◆ **What you will do**
• a. Decide whether each statement agrees with the text on Taiwan studies, answering yes or no and quoting the deciding words of the text: (i) Academia Sinica officially inaugurated its Institute of Taiwan History in 2004. (ii) The first World Congress of Taiwan Studies was held in Tokyo. (iii) Taiwan was a Japanese colony from 1895 to 1945.
• b. Duplicate everything in the listing from the line containing "Task: Select the Sensitivity row label" down to the end of the listing, both ends included.

-- start Provided passage --

= Taiwan studies =

Area studies focused on Taiwan

Taiwan studies, or Taiwanese studies, is a multi-disciplinary academic division of area studies (a part of East Asian studies) focused on studying Taiwan and the people on/in/of Taiwan both on its own and in comparison with other world areas. Academia Sinica, Taiwan's national level research institute, officially inaugurated its Institute of Taiwan History in 2004 following a long exploratory period beginning in 1986. Taiwan studies departments and centers have been established in numerous universities around the world (see below for a list) and key Taiwan studies organizations have been established in North America (NATSA), Europe (EATS), and Japan (JATS). The first World Congress of Taiwan Studies (WCTS) was hosted by Taiwan's Academia Sinica on April 26–28, 2012, in Taipei, Taiwan.

== History of Taiwan Studies ==
As with all area studies, funding and interest in Taiwan studies has largely followed American and other nations' changing political interests. Japanese interest in Taiwan studies preceded significant Western interest in the island and its diverse set of people beginning as a part of maintaining its own colonial interests there (Taiwan was a Japanese colony from 1895-1945), and continuing in a post-colonial mode following the handover of Taiwan to the Republic of China (ROC) following its defeat in World War II. An early peak of interest by Western scholars in studying Taiwan occurred following the defeat of the Kuomintang (KMT) in the Chinese Civil War and its subsequent retreat to Taiwan beginning in 1947. With China's Communist Party taking power in mainland China, the mainland quickly became off-limits for the vast majority of Western sinologists (exceptions included William Hinton, author of Fan Shen). This closing off, in concert with the United States' strong political and military support for Taiwan and British Hong Kong as bulwarks against Communist expansion, ushered in a "golden age" for the study of China beyond China, including increasing studies of "Chinese" in Hong Kong and Taiwan. Following diplomatic shifts of recognition away from the Taiwan-based ROC towards the China-based PRC beginning in the late 1970s and picking up speed with China's reform and opening up, academics once again began to shift their focus on China to the mainland. Western academic interest in Taiwan continued at a lower rate with a relatively strong focus on the politics of Taiwan-China-United States relations across the Taiwan Straits.

-- end Provided passage --
-- start Records provided --

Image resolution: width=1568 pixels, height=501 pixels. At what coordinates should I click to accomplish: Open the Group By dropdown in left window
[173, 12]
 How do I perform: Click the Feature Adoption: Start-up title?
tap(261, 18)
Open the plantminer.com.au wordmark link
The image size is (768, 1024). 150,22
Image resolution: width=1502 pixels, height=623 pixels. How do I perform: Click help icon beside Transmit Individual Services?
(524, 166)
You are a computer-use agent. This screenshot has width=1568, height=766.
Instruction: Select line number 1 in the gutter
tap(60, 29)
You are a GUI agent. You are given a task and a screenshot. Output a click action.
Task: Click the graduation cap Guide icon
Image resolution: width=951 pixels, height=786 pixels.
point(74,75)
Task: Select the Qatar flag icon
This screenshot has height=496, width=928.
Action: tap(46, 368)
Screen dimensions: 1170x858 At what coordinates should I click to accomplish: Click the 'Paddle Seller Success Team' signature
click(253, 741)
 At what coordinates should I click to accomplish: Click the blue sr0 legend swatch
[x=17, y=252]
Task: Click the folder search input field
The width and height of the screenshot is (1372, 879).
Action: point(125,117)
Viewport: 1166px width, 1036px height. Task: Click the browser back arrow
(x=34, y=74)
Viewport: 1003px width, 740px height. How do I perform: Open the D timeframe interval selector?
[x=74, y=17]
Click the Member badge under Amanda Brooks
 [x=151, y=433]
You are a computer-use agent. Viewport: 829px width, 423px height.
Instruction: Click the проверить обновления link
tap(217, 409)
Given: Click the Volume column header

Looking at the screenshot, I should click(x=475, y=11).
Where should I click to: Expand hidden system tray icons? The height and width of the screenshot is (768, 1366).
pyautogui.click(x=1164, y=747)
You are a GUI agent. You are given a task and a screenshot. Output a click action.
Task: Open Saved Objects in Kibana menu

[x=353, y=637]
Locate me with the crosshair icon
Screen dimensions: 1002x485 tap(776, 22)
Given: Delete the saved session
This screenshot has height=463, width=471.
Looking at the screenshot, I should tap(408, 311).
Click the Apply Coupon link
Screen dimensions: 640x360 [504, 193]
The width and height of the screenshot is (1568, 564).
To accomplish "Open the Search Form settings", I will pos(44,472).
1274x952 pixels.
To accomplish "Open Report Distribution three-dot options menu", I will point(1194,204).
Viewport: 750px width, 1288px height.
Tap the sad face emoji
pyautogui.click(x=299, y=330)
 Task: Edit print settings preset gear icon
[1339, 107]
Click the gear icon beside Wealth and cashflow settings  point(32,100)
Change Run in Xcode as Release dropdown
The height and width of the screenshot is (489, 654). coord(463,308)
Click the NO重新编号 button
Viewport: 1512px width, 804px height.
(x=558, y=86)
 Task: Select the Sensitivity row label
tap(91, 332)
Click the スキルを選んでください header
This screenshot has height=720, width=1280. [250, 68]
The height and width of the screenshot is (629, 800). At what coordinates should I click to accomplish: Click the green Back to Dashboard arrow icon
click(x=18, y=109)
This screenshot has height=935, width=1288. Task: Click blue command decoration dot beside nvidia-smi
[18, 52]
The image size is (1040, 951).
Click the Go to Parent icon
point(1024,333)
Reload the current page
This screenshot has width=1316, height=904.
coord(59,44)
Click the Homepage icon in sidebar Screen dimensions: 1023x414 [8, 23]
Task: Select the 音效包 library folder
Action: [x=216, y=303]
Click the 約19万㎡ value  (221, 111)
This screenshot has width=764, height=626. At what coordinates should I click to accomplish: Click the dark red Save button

-- end Records provided --

◆ **Answers provided**
• a.
(i) Yes: "officially inaugurated its Institute of Taiwan History in 2004"
(ii) No: "on April 26–28, 2012, in Taipei, Taiwan"
(iii) Yes: "Taiwan was a Japanese colony from 1895-1945"

• b.
 Task: Select the Sensitivity row label
tap(91, 332)
Click the スキルを選んでください header
This screenshot has height=720, width=1280. [250, 68]
The height and width of the screenshot is (629, 800). At what coordinates should I click to accomplish: Click the green Back to Dashboard arrow icon
click(x=18, y=109)
This screenshot has height=935, width=1288. Task: Click blue command decoration dot beside nvidia-smi
[18, 52]
The image size is (1040, 951).
Click the Go to Parent icon
point(1024,333)
Reload the current page
This screenshot has width=1316, height=904.
coord(59,44)
Click the Homepage icon in sidebar Screen dimensions: 1023x414 [8, 23]
Task: Select the 音效包 library folder
Action: [x=216, y=303]
Click the 約19万㎡ value  (221, 111)
This screenshot has width=764, height=626. At what coordinates should I click to accomplish: Click the dark red Save button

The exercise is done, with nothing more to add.